**To do**:
**1)** Copy from the woodworking forum thread, word for word, the passage starting with "## Bertha (Jan" and going on through "Large Black please!".
**2)** Continue the woodworking forum thread from its final sentence.

**Excerpted text**:
(begin)

Are you guys talking about manual impact drivers or the battery operated ones? I have 2 cordless drills so I don't have to change bits, but according to Wikipedia, a manual impact driver delivers "downward" force when you bang on it while an electric one does not (maybe it acts more like an impact wrench?).

Anyway, I feel like I'm missing out on something. Is an electric/battery operated impact driver not just like a drill with a driver bit in it? Somebody convince me, I have my credit card in my hand!


----------



## SCOTSMAN (Aug 1, 2008)

I just hired a young blonde Swedish au pair for my shop.hello Al. Al. wake up.LOL not that I would know what to do with such a valuable asset to my shop maybe she could sweep up LOL .I love my planer thicknesser dewalt nailgun 18v and of course new wadking dimension saw well not new but new to meLOLAlistair


----------



## live4ever (Feb 27, 2010)

dpop24 - We're talking about the battery-powered ones that you can get in the cordless kits (or separately, but the kits are a good value). The impact drivers provide a hammering force when engaged, in addition to the twist of the bit. Therefore, when you use an impact driver to drive a screw home, you don't have to apply as much downward force with your arm or body. One of the major benefits is less cam-out. Driving wood or lag screws into studs with one hand while reaching far above your head is one example where an impact becomes priceless.


----------



## CharlieM1958 (Nov 7, 2006)

First the table saw changed my life, then it was the band saw, then the planer. Each of these have been how-did-I-live-without-it purchases.

David Grimes: I don't have a Bunn at home, but the one at my office is the last piece of equipment I'd give up!


----------



## Bertha (Jan 10, 2011)

Here to be counted, sworn member of the Bunn club. David, is yours piped in? When you're hardlined with three caraffe support, you're the java godfather.


----------



## donwilwol (May 16, 2011)

see I come from a construction background. If its hot(or at least luke warm) in a cup and black, its coffee. I'm pretty sure some of the stuff I have drank was sun warmed crankcase oil. Its pretty funny working with some of the younger guys I work with these days. It takes them longer to order a cup of coffee than the drive to work. I don't even understand that verbiage. Large Black please!


----------



## DMIHOMECENTER (Mar 5, 2011)

@CharlieM1958, Bertha, and Don W, My name is David and I am an Arabica addict. ;=)

Mine is a single at home and at work, because I'm the only one in the house and office that drinks coffee all day long all year long. Hot coffee in 100 degree weather makes me sweat less than iced anything.

(end)

**Material**:

(begin)

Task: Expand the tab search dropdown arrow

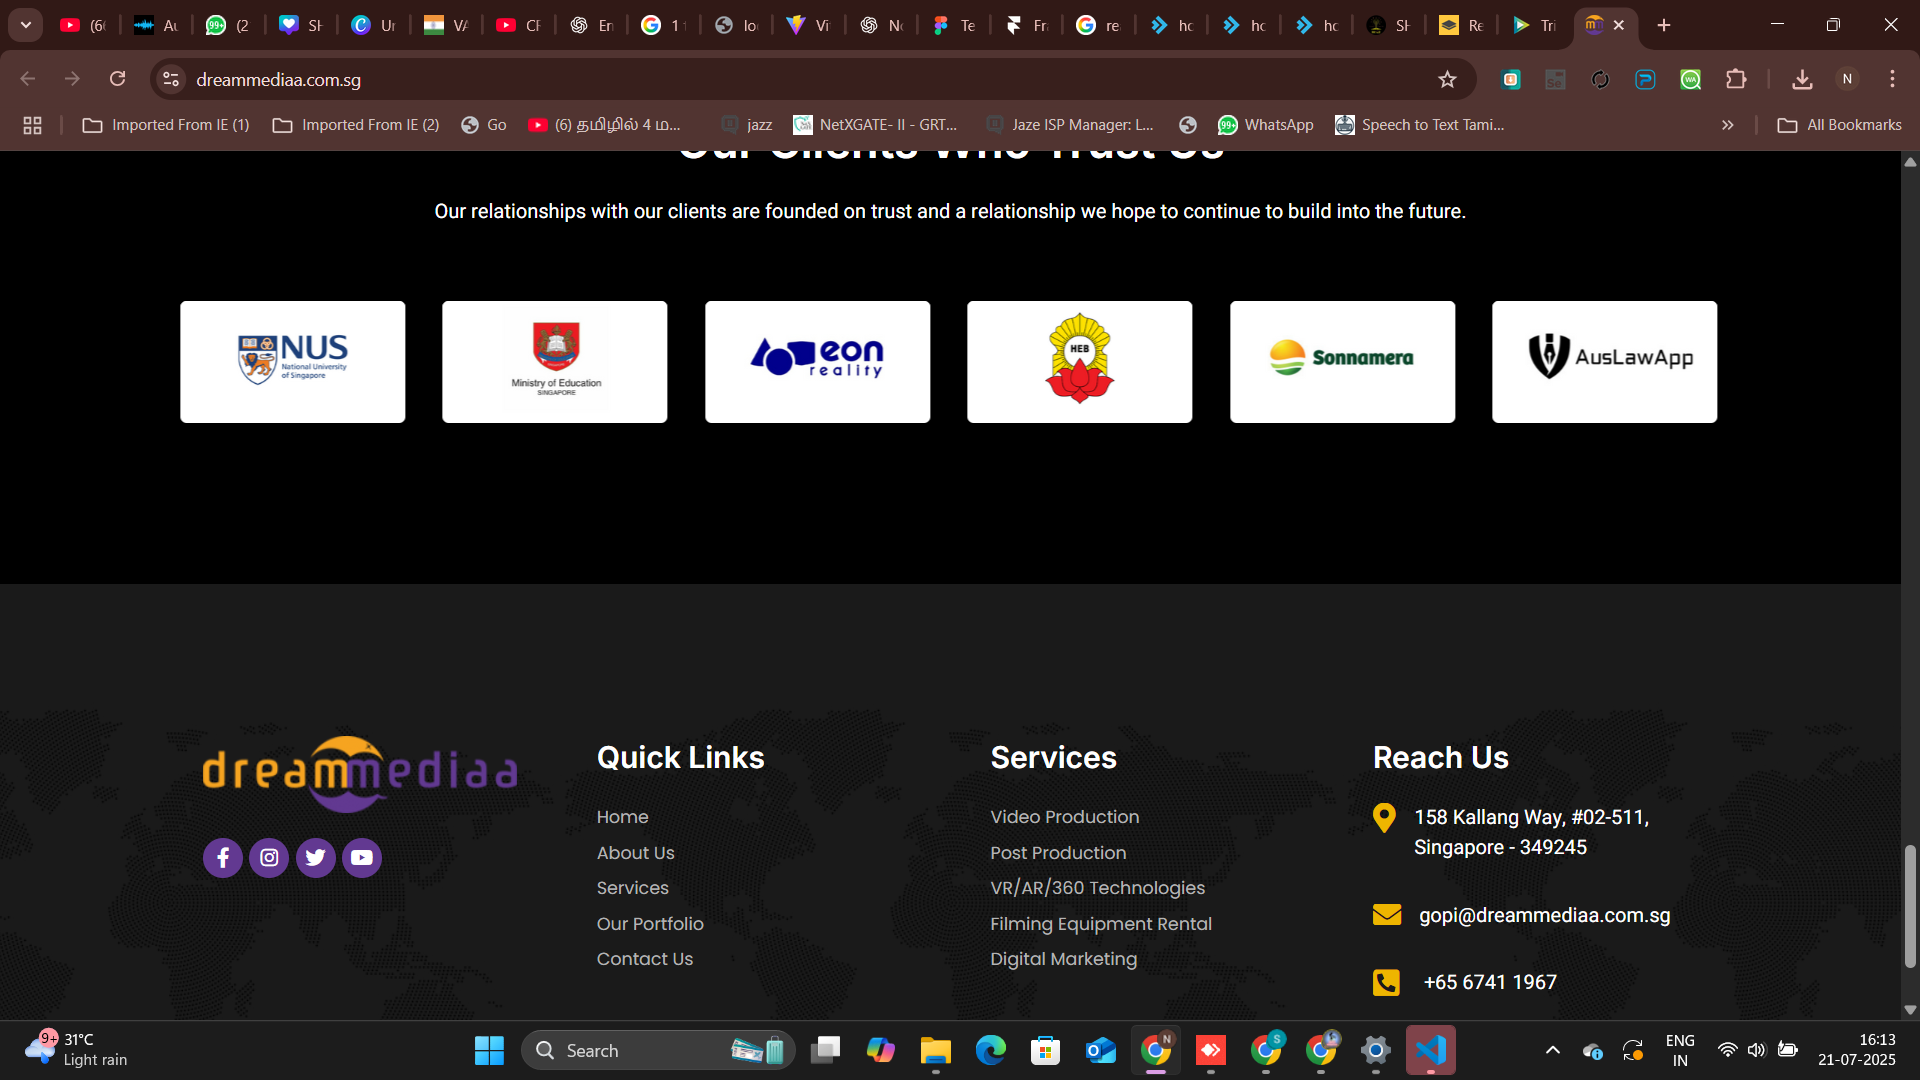Action: 26,25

(end)

**Set of answers**:
**1)**
## Bertha (Jan 10, 2011)

Here to be counted, sworn member of the Bunn club. David, is yours piped in? When you're hardlined with three caraffe support, you're the java godfather.


----------



## donwilwol (May 16, 2011)

see I come from a construction background. If its hot(or at least luke warm) in a cup and black, its coffee. I'm pretty sure some of the stuff I have drank was sun warmed crankcase oil. Its pretty funny working with some of the younger guys I work with these days. It takes them longer to order a cup of coffee than the drive to work. I don't even understand that verbiage. Large Black please!

**2)**
The new carwash in town has a great waiting room (A/C, leather furniture, big screen, etc.) with one of those Bunn three bangers piped in. I have started it up almost every time I'm there. They have Community coffee, which to me isn't bad, but I am a longtime Arabica addict. I have tried them all, believe me.

With a Bunn you have to possess both Ninja and Matrix mastery to get your first cup when the pot is half filling… you know the one I'm talking about… go to Bitter Blvd., then turn onto Mellow Lane… 2nd house on the right. ;=)


----------



## rsdowdy (Aug 25, 2009)

Rick… sounds to me like you need permission! Heh.

Hmmm… I love my jointer and planer and my table saw and my dust collector and oh no… I don't have a band saw! Sometimes I hate this place.

Royal


----------



## CharlieM1958 (Nov 7, 2006)

LOL @ David!


----------



## jm82435 (Feb 26, 2008)

Might be my machinist roots, but I would add: calipers and an indicator. Overkill for most projects maybe, but when you need them, there is no substitute.


----------



## DrDirt (Feb 26, 2008)

Hey David That second house on the right is the 'Maxwell house' and is a fine fine place LOL


----------



## gagewestern (Mar 24, 2009)

the first one that comes to mind is a saw-zall


----------



## DMIHOMECENTER (Mar 5, 2011)

@DrDirt, No, man… You're counting the house on the corner that faces Bitter as #1… Maxwell House is the first house (but it's empty and the mail is forwarded… and some dude named Sanka drops in from time to time to use the shower).

The neighborhood has been much improved since the Folger's moved away and the Starbuck's bought their house. They're alright, just don't say anything to them because they use about three times the number of words necessary to say even the simplest thing. I think they're Belch or something. They ain't from 'round here.


----------



## DLCW (Feb 18, 2011)

CNC machine.

I can now do things I've done by hand in the past in a matter of minutes instead of hours or days. Huge time saver for me - translates into savings for the customer. Quality has not suffered at all.


----------



## turtlepan (Jul 6, 2011)

HA! being new to the world of woodworking, I would like to have … I mean NEED to have most of the tools mentioned! Some of them I never heard of, or do not know the use of it! I need to get into the books, and then the bank!! Need a loan, line of credit … credit cards !! Oh and a shop! just doing it all in the basement right now, and a spare room!


----------



## RGtools (Feb 18, 2011)

Turtle. Save yourself some serious cash. Grab a copy of The Anarchists Tool Chest. Knowing what you need early on is a valuable asset.

Get good tools from the start as save your money in the long haul…you'll need it for wood…and that shop.


----------



## NBeener (Sep 16, 2009)

My Starrett combo squares-the full-sized and the 4", and … my Long Ranger remotes for my DC and my JDS air filter.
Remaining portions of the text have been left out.